By now the band certainly does not lack a solid fan base, - Indeed it is one of the widest known Black Metal
outfits around -, but that does by no way mean that most of the public here, or even a majority, is well acquainted with their history and music. So first a little bit of recapitulation here.
When the founding members, the MacAmleigh brothers first got together to play music, they were of still very tender age and their inspiration came mainly from Trash
and Death Metal
of that time. In their early days they mainly restricted themselves to cover works from their favorite genres. These realities, together with the fact that they originated from the (even for Irish standards) backwater of Skerries, a rural town some 30 kilometers distant from Dublin, made for that they were not exactly jet propelled to fame.
Their first four years saw them intensively looking for a style for themselves, changing with their own changing preferences and the arrival of new members.
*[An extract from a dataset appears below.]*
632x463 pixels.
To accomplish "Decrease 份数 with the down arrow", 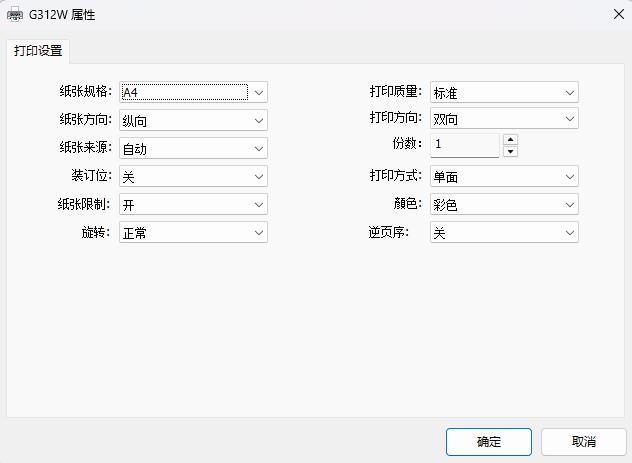I will (x=510, y=152).
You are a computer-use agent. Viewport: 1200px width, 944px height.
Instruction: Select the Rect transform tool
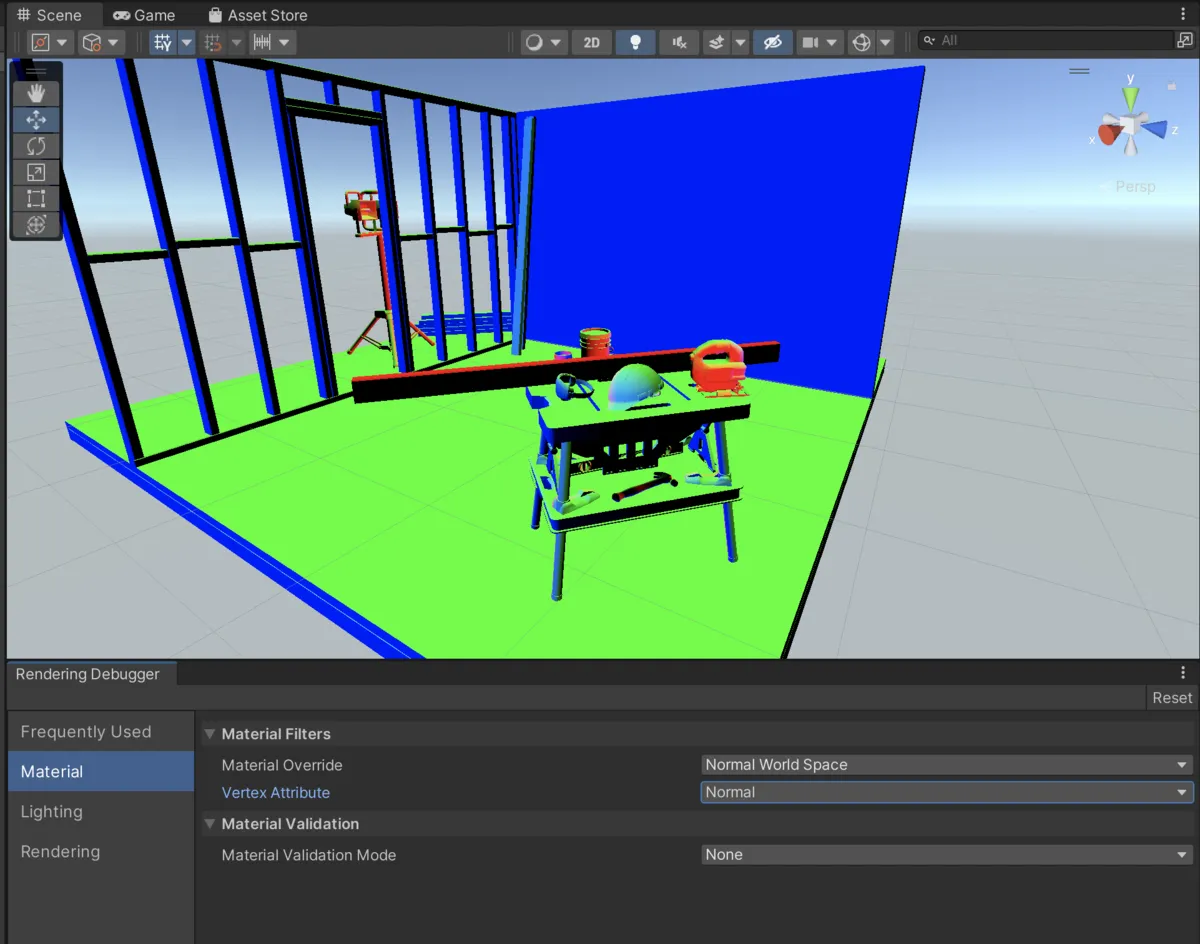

What probably was the most important single event in the band’s formative development was the arrival, in 1991, of vocalist Alan Averill, a man with clear ideas about music and an even clearer, but also very, very masculine, voice. As however they were still struggling with choosing a definite style and even more so writing recognizable own material, it still would take almost three years before a first Demo
was released and two more years to get a label interested enough to throw a full length, “Imrama”, on the market. Never
being very prolific, during the next decade only three more albums were released on which we saw the gradual evolution from what originally was kind of melodic, tempered Black Metal
, to a more epic and Celtic folk orientated, ever more heavy sound. All their albums were well acclaimed by the insiders, but broader fame was still far away.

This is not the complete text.